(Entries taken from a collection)
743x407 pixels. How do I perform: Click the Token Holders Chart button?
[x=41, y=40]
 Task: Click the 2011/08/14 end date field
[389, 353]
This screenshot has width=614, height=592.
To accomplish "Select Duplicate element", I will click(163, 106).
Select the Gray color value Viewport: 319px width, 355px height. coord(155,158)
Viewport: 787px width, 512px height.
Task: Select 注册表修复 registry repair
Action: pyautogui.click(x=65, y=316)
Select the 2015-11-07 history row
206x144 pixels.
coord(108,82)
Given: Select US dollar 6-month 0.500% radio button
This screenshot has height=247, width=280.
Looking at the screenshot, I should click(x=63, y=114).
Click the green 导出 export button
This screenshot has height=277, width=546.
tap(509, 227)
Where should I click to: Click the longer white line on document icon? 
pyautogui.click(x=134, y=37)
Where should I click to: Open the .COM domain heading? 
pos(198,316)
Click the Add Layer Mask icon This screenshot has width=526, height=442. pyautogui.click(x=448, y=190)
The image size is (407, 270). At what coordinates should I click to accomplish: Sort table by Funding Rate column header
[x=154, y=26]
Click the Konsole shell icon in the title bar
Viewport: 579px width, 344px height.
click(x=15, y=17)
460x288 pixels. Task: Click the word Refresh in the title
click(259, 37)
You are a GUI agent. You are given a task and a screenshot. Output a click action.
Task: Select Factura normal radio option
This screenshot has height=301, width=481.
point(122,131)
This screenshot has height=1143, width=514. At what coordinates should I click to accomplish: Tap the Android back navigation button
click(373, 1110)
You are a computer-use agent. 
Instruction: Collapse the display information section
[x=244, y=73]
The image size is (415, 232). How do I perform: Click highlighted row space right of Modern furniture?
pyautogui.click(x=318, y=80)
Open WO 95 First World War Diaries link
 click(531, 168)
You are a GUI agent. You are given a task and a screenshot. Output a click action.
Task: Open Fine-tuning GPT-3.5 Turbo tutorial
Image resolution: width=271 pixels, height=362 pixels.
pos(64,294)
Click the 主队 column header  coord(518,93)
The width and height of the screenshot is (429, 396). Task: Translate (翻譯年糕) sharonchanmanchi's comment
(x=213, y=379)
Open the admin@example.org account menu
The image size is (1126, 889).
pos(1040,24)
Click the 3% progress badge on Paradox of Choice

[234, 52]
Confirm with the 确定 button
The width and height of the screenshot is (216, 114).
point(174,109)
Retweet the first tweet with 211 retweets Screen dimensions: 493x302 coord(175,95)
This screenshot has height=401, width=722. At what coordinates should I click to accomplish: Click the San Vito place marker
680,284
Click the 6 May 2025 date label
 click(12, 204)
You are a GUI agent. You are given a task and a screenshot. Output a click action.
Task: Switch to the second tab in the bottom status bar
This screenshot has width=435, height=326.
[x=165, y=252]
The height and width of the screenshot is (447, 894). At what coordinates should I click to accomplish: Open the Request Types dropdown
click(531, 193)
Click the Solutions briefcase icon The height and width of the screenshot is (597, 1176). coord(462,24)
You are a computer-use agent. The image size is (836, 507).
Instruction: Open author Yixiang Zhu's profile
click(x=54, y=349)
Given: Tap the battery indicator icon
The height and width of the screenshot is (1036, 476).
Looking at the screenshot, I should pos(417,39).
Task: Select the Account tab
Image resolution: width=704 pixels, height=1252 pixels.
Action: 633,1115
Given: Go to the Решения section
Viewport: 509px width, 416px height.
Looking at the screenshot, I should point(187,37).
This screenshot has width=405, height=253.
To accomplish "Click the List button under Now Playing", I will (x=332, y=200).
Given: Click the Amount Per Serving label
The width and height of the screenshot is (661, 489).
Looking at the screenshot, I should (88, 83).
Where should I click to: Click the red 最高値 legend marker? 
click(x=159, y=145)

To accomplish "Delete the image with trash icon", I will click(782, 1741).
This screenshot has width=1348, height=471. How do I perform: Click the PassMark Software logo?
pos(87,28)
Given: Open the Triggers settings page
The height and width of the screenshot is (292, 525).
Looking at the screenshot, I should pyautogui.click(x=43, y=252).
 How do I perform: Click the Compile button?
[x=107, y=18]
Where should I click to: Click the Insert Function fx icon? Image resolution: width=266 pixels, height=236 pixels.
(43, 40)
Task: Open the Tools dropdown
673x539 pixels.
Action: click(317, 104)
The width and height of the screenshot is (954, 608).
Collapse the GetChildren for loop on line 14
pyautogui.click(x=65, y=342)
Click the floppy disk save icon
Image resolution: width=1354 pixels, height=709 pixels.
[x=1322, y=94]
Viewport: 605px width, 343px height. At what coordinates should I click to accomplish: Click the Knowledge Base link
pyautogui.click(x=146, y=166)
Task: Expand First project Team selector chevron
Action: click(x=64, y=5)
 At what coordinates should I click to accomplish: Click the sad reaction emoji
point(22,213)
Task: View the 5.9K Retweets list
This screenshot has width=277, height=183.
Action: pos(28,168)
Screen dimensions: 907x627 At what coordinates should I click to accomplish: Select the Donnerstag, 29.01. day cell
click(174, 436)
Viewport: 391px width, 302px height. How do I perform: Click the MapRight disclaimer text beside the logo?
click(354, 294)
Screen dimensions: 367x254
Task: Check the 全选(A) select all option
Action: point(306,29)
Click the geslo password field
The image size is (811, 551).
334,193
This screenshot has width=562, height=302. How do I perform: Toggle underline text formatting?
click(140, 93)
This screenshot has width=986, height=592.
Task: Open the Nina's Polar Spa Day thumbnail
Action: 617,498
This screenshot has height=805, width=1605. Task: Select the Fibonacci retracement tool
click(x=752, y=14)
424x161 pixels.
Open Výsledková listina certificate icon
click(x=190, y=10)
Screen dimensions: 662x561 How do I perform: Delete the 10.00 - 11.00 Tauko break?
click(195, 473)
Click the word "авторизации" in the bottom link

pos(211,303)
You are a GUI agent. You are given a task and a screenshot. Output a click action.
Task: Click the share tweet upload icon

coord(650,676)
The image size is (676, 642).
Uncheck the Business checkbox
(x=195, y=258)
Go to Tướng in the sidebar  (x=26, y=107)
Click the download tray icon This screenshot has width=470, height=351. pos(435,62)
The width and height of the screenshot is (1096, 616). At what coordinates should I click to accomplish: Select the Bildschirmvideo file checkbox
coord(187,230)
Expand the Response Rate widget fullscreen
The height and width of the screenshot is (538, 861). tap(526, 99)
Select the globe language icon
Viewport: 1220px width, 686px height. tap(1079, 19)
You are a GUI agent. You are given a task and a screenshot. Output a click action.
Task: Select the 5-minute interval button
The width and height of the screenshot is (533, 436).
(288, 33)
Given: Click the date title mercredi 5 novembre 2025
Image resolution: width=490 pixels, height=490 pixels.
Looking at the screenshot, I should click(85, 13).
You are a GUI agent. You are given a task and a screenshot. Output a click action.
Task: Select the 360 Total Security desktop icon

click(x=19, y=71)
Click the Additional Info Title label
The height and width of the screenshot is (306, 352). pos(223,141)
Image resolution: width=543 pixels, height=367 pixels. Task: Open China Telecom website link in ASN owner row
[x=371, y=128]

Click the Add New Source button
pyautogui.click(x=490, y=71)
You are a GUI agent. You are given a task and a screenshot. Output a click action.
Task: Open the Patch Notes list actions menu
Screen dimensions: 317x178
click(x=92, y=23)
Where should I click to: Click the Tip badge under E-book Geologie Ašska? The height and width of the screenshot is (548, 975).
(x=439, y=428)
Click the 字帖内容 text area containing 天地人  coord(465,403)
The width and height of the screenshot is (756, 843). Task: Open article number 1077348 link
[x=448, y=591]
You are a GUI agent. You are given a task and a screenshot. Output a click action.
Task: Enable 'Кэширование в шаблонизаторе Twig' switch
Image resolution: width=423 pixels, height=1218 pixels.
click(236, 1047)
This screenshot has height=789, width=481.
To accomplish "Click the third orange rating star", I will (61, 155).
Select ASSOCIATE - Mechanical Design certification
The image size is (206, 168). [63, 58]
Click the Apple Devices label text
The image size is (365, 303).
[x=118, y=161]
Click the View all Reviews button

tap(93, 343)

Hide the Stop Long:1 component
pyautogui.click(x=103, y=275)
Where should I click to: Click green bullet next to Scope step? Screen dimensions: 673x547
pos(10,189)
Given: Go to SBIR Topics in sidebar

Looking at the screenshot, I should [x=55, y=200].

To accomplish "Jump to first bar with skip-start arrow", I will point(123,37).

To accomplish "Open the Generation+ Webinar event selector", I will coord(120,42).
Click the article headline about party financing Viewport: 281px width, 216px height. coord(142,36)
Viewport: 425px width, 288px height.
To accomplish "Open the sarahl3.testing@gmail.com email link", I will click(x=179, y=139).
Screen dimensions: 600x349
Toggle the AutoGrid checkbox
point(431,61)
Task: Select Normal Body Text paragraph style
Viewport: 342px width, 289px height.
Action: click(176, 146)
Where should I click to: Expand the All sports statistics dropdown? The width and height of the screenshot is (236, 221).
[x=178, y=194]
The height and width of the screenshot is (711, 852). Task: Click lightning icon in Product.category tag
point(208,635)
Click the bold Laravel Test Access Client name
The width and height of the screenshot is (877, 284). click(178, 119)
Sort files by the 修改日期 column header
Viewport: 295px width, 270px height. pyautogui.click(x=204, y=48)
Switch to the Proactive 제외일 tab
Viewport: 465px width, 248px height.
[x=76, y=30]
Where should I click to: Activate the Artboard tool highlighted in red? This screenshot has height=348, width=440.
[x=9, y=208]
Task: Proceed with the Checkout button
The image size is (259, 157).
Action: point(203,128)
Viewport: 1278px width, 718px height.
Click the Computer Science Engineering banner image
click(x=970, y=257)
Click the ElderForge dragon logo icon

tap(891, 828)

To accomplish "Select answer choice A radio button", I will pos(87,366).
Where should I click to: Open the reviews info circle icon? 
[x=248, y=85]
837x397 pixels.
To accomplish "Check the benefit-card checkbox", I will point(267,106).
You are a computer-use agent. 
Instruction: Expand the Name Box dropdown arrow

→ **The problem**
Take every line from the data that contains the word "will".

→ **Exercise response**
To accomplish "Select Duplicate element", I will click(163, 106).
To accomplish "Click the List button under Now Playing", I will (x=332, y=200).
To accomplish "Delete the image with trash icon", I will click(782, 1741).
To accomplish "Click the third orange rating star", I will (61, 155).
To accomplish "Jump to first bar with skip-start arrow", I will point(123,37).
To accomplish "Open the Generation+ Webinar event selector", I will coord(120,42).
To accomplish "Open the sarahl3.testing@gmail.com email link", I will click(x=179, y=139).
To accomplish "Select answer choice A radio button", I will pos(87,366).
To accomplish "Check the benefit-card checkbox", I will point(267,106).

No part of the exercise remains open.